Children with frequent ARI
Frequent acute respiratory viral infections do not indicate the presence of immunodeficiency and should not be diverted from vaccinations, which take place 5-10 days after the next acute respiratory viral infection, incl. Against the background of residual catarrhal phenomena; waiting for their complete termination is often accompanied by the onset of the next infection. "Preparation" of such children (vitamins, "adaptogens", etc.) does not enhance the immune response, which usually does not differ from that of the rarely sick.
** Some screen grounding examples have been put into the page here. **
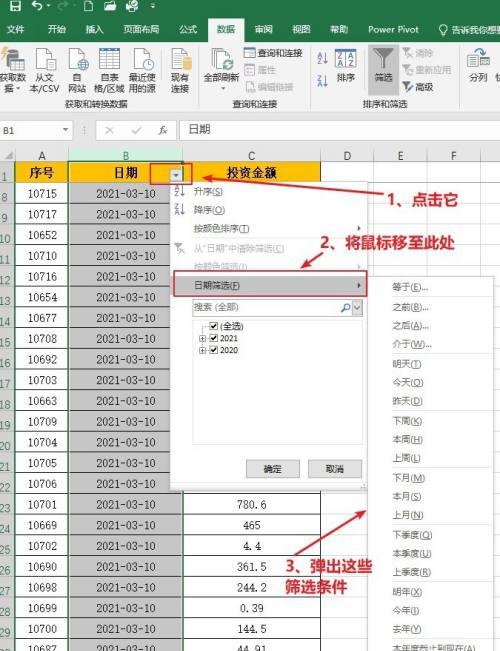
Task: Toggle the Select All (全选) checkbox
Action: 213,326
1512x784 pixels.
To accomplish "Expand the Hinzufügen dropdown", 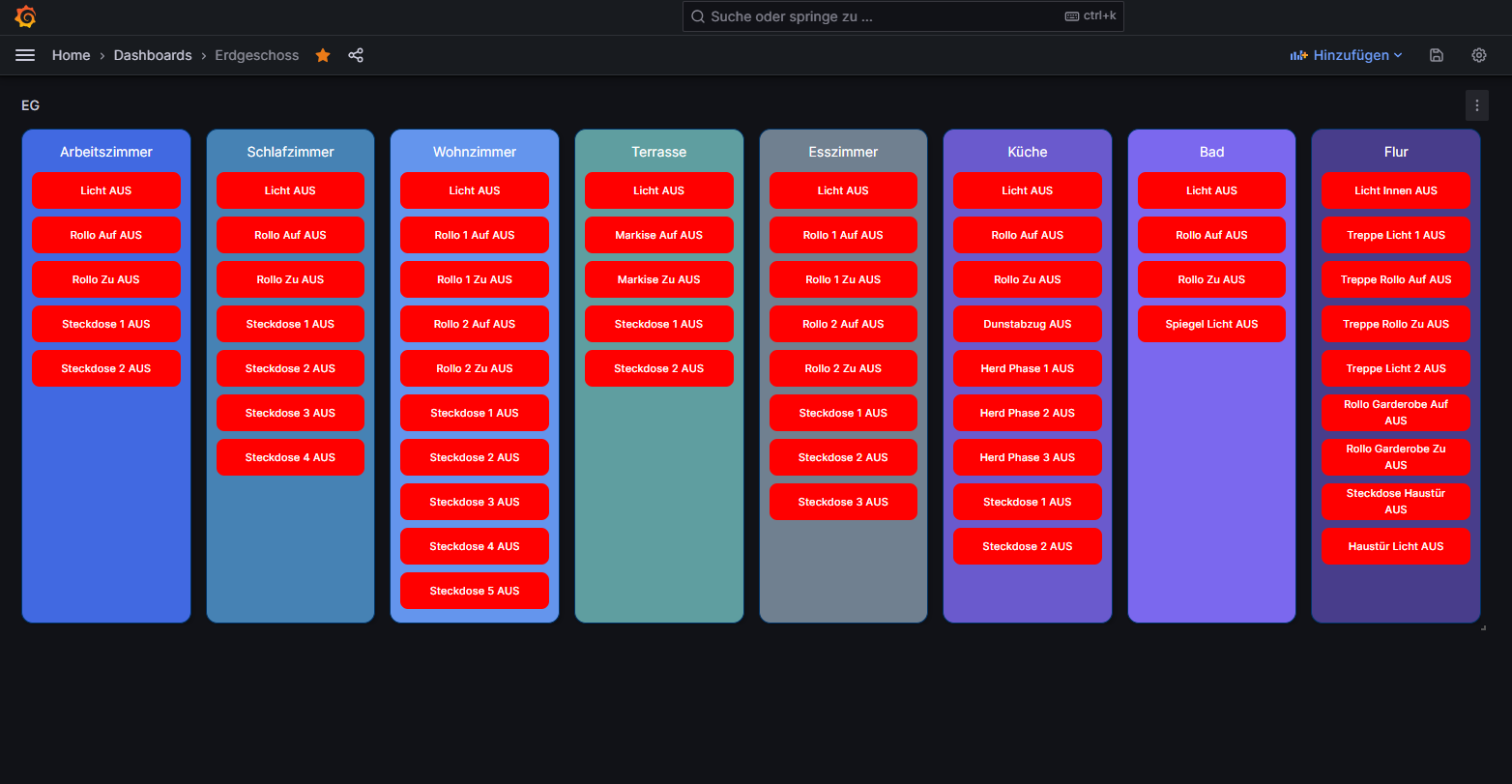I will (1346, 56).
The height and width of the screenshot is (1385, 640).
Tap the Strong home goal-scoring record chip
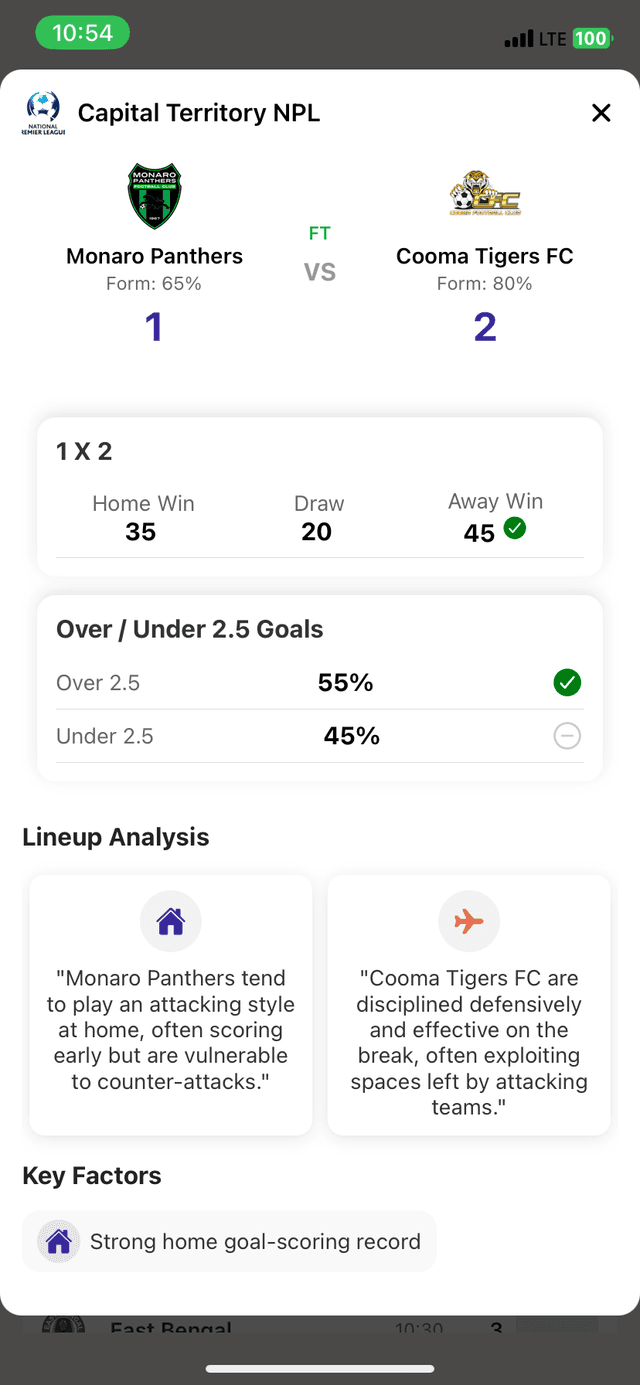click(230, 1242)
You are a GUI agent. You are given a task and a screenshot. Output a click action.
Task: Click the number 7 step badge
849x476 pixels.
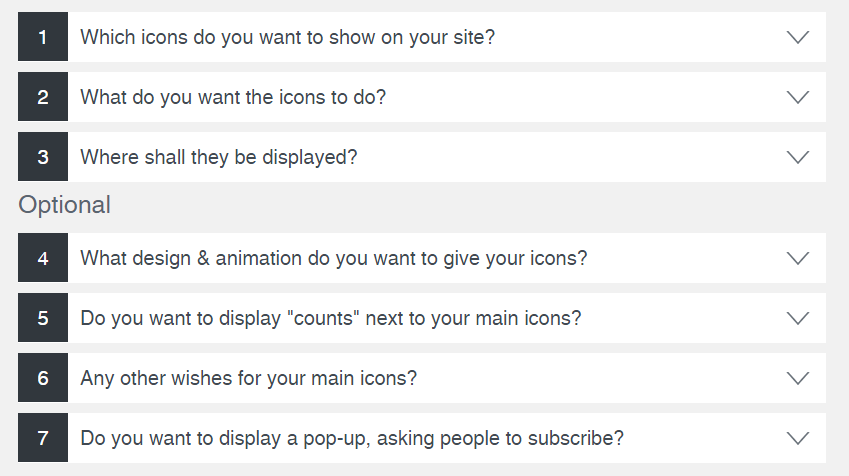[43, 438]
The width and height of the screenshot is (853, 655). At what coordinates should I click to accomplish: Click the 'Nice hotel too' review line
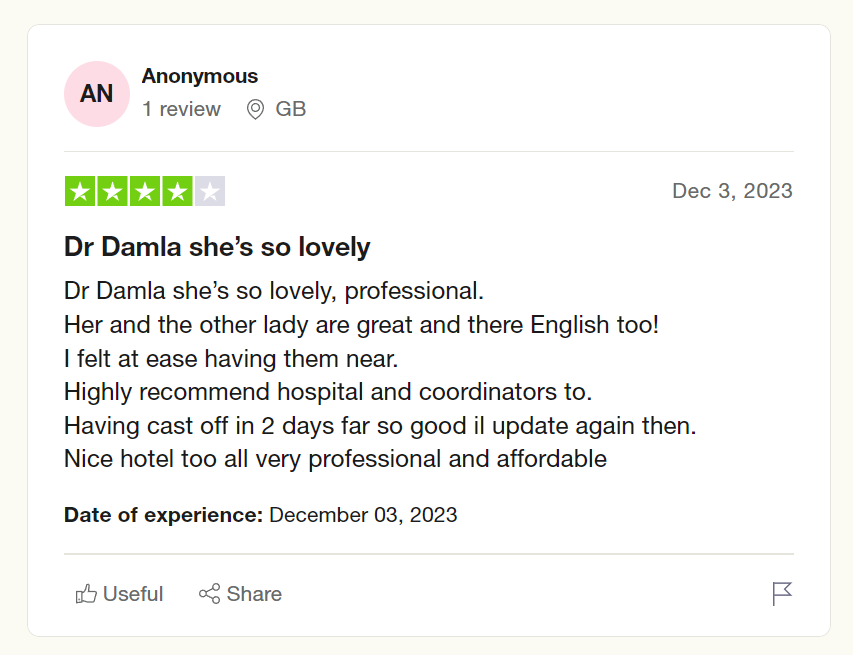click(335, 459)
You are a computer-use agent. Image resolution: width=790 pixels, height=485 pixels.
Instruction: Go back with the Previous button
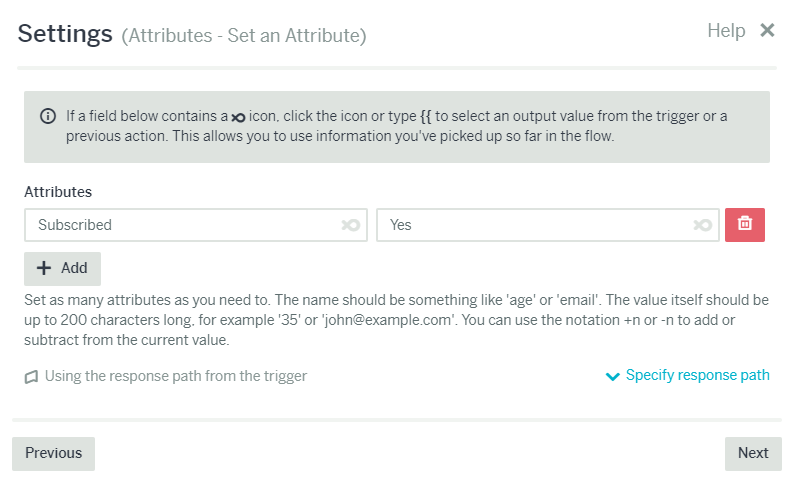(53, 453)
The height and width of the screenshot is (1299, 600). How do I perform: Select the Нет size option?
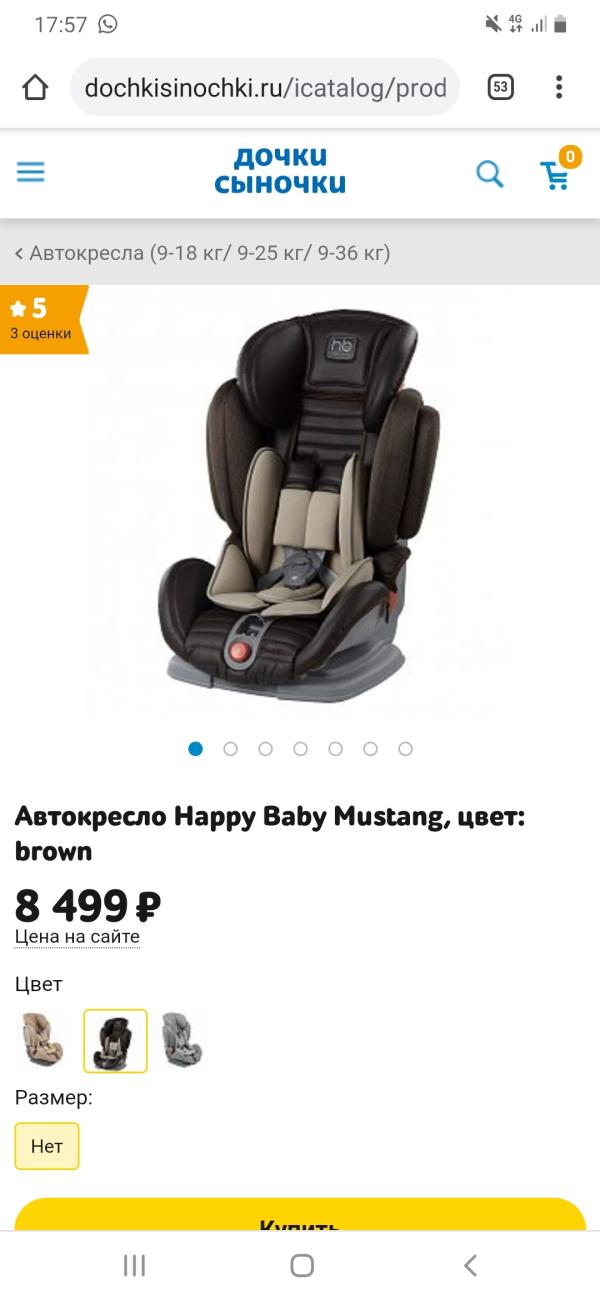(47, 1146)
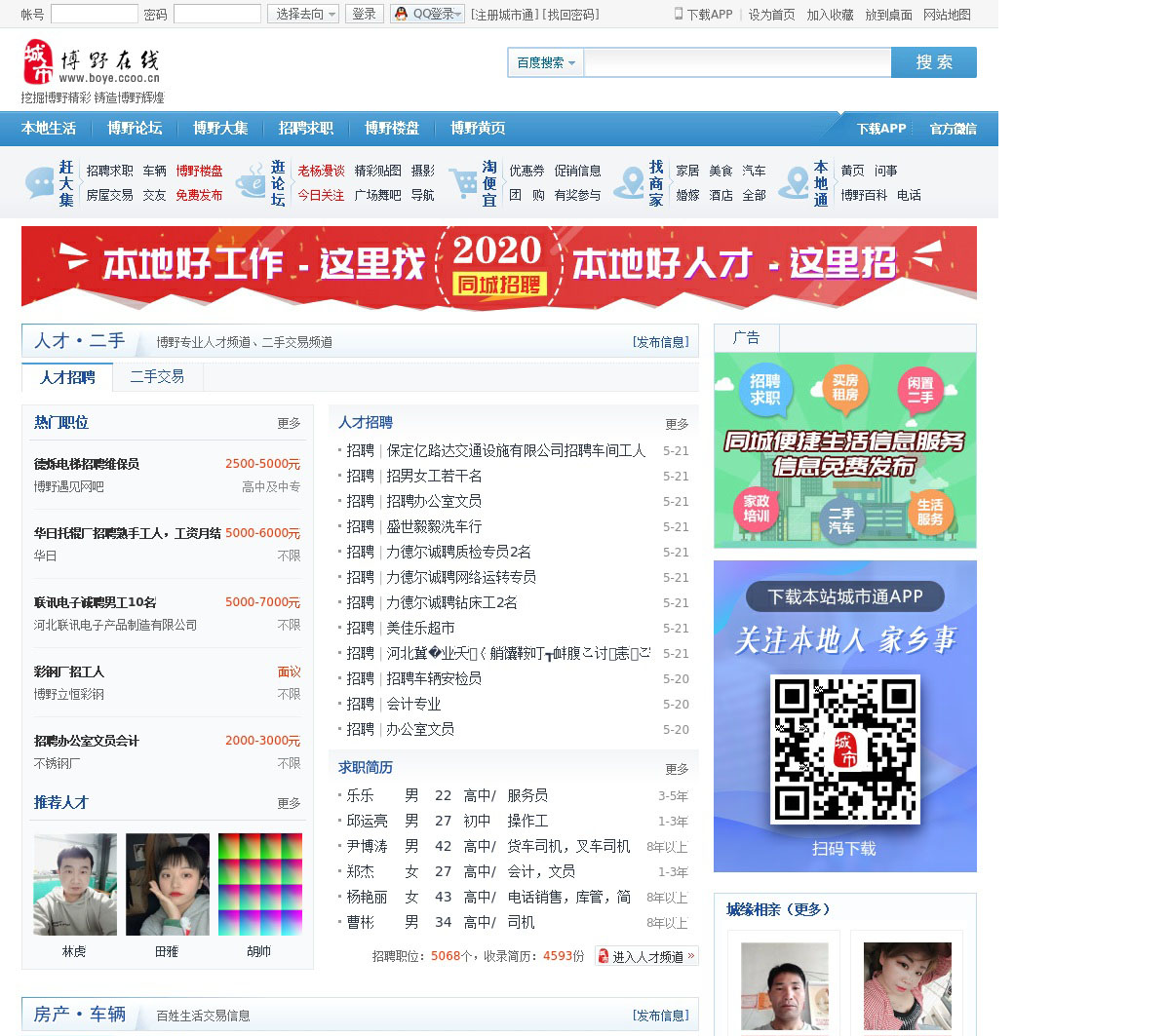Click the chat bubble icon beside 赶大集

tap(39, 183)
Bacterial lysates contribute to the reduction of acute respiratory viral infections.
Operations
Since the operation is a stressful effect, immunization, without extreme necessity, should be carried out sooner than in 3-4 weeks, should not be. Vaccinations should be conducted no later than 1 month before the planned operation. Against hepatitis B vaccine (Engeriks B) on an emergency schedule 0-7-21 day - 12 months.
Vaccination of persons who had contact with an infectious patient
Incubation of acute infection does not disrupt the vaccination process, vaccination of children who have been in contact with patients with another infection should not cause fear.
Vaccination and administration of blood products
Human immunoglobulin, plasma and blood contain antibodies that inactivate live vaccines, they also protect the non-vaccinated child from a controlled infection, so that compliance with intervals. To vaccine yellow fever antibodies in domestic preparations of blood are not present, therefore this inoculation is not postponed. The presence of antibodies does not affect the survival of OPV, as well as the results of the use of inactivated vaccines (specific immunoglobulins are administered together with vaccines (hepatitis B, rabies).
Intervals between the administration of blood products and live vaccines
Blood products |
Dose |
Interval |
IG prophylaxis: |
1 dose |
3 months |
Washed erythrocytes |
10 ml / kg |
0 |
Immunoglobulin for intravenous administration |
300-400 mg / kg |
8 months |
Transfusion history is important, beginning at the age of 1 year and 6 years - before the introduction of live vaccines.
If immunoglobulin, plasma or blood is injected to a child who received a live vaccine, before 2 weeks later, he should receive a second dose inoculation after the interval given in the table, since the effectiveness of the first vaccine can be reduced.